Ryan MacBeth

Personal information
- Full name: Ryan MacBeth
- Born: 15 November 1997 (age 28) Letterkenny, Ireland
- Batting: Right-handed
- Bowling: Right-arm medium

Domestic team information
- 2018–present: North West Warriors
- First-class debut: 30 August 2017 North West v Leinster
- List A debut: 16 July 2018 North West v Northern

Career statistics
| Competition | FC | LA | T20 |
| Matches | 2 | 5 | 8 |
| Runs scored | 14 | 34 | 0 |
| Batting average | 14.00 | 17.00 | 0.00 |
| 100s/50s | 0/0 | 0/0 | 0/0 |
| Top score | 14 | 29* | 0 |
| Balls bowled | 66 | 144 | 144 |
| Wickets | 1 | 6 | 6 |
| Bowling average | 26.00 | 12.50 | 28.33 |
| 5 wickets in innings | 0 | 0 | 0 |
| 10 wickets in match | 0 | 0 | 0 |
| Best bowling | 1/24 | 3/29 | 2/18 |
| Catches/stumpings | 0/– | 0/– | 1/– |
- Source: Cricinfo, 5 June 2022

= Ryan MacBeth (cricketer) =

Irish cricketer (born 1997)

Ryan MacBeth (born 15 November 1997) is an Irish cricketer.

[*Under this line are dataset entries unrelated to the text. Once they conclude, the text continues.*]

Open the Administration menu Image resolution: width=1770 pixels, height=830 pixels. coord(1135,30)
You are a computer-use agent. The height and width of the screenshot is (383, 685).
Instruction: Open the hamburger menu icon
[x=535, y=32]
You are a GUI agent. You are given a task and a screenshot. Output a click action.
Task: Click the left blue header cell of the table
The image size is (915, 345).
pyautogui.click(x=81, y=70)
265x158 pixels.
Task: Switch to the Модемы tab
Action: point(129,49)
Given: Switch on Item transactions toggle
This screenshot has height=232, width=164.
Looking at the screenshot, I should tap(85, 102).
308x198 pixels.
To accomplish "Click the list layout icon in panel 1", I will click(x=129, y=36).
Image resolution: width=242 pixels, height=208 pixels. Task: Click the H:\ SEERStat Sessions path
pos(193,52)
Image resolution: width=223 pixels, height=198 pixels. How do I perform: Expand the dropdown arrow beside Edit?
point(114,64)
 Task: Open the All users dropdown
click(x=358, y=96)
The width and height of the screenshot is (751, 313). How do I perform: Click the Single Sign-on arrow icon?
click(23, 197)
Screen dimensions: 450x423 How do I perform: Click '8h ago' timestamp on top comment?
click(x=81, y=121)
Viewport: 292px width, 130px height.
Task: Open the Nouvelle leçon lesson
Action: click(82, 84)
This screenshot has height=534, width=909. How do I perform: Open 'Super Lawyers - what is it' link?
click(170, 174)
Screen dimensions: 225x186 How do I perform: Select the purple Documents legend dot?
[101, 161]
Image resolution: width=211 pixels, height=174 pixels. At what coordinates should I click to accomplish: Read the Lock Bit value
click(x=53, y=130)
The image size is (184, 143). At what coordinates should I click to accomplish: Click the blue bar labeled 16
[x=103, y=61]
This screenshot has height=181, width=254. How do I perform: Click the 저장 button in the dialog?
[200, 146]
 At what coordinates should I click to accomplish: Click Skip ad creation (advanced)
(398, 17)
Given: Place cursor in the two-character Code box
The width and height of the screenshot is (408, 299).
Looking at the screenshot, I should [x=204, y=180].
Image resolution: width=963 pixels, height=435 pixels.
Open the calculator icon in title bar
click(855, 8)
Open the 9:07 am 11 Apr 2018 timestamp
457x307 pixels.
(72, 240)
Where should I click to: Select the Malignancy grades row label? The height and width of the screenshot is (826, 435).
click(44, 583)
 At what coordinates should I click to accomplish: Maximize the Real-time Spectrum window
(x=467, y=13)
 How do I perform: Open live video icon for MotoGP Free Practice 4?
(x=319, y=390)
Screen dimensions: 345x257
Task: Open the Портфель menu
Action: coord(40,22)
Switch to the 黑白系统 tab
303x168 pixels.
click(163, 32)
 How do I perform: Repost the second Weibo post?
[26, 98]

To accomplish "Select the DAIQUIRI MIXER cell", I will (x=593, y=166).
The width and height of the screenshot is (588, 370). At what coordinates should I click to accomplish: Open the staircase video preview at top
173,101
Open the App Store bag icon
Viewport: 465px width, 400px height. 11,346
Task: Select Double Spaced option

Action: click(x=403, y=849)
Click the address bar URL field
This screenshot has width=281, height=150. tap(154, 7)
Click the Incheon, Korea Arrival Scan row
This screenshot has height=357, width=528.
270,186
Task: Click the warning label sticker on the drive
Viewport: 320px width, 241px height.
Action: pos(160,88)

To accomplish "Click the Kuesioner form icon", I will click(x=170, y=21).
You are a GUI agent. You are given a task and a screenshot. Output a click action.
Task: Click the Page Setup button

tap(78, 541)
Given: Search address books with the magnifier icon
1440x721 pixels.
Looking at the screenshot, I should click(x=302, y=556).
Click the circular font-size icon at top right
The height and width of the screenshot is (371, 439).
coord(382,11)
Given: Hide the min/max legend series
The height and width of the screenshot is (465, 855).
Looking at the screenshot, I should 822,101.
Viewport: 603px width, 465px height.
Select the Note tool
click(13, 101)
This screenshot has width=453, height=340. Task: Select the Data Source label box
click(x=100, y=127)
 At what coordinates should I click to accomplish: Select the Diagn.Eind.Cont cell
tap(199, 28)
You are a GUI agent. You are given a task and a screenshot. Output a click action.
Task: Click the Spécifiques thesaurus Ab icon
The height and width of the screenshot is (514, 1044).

He made his first-class debut for North West Warriors in the 2017 Inter-Provincial Championship on 30 August 2017. He made his List A debut for North West Warriors in the 2018 Inter-Provincial Cup on 16 July 2018. He made his Twenty20 debut on 25 June 2021, for North West Warriors in the 2021 Inter-Provincial Trophy.